市長 これは、私たちにとって重要なシンボルとなっています。市庁舎が建設された80年ほど前のことですが、ここで働く政治家と一般市民が一緒に肩を並べている様子を示すという意図で造られました。スウェーデンの、強固な理念の表れです。つまり、政治家も一般市民も平等であるということで、政治家と市民で生活の状況が著しく異なってはならないということです。

筆者 仕事帰りに食料品の買い物をして、バス停の列に並んでいるあなたを見かけた人がいますが?

市長 もちろん、私です。

筆者 運転手付きの公用車はないのですか?

市長 公的イベントや警備上のリスクがある場合には車を使うことができます。しかし、通勤はバスを使うか、時には徒歩で来ることもあります。ストックホルムの市民と同じです。

筆者 市長として公邸に住むこともありませんね。通勤や食事の手当といったものはないのですか?

市長 給与があるだけです。1週間に1度、副市長と私はランチミーティングを行っています。この建物の中にあるレストランから注文していますが、市がこのランチにかかった経費を還付してくれます。

 私たちはこのランチの経費を国税庁に報告し、この経費に関しては税金を払わなければなりません。もちろん、外国からの賓客を迎えるときなどは特別な手当が支給されます。

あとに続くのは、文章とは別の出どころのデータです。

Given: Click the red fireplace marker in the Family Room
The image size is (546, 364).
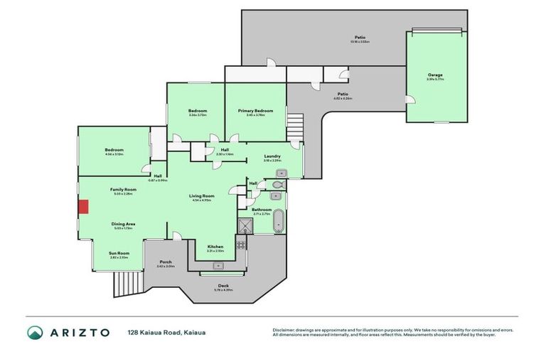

筆者 あなたは市民の平均以上の給与をもらっていますが、市長を引退するときは終身恩給をもらうことができますか?

市長 はい。

筆者 それは特権ですか?

市長 はい。でも、現在議論されている特権ですので、規則が変わることになるでしょう。私も、この規則は変えるべきだと思っています。現在の決まりでは、市長が引退するとき、50歳未満であれば恩給は最大2年間支払われます。そして、50歳以上の場合は終身恩給がもらえるのです。私たちは、50歳という年齢は引退するには「若すぎる」と思っています。

「政治家は無給で働くべき」
フルタイムでなくても政治は回る

筆者 地方議員はなぜ無給で働くべきなのでしょうか?

市長 地方レベルでは、フルタイムの政治家が多すぎないようにすることが重要です。地方議員というのは、一般市民としっかりつながっていますし、一般市民によって政治が行われるべきだと強く信じているからです。これが、私たちの地方民主主義です。地方議員は本業をもっており、1週間のうち数時間を政治活動に充てるべきだと思います。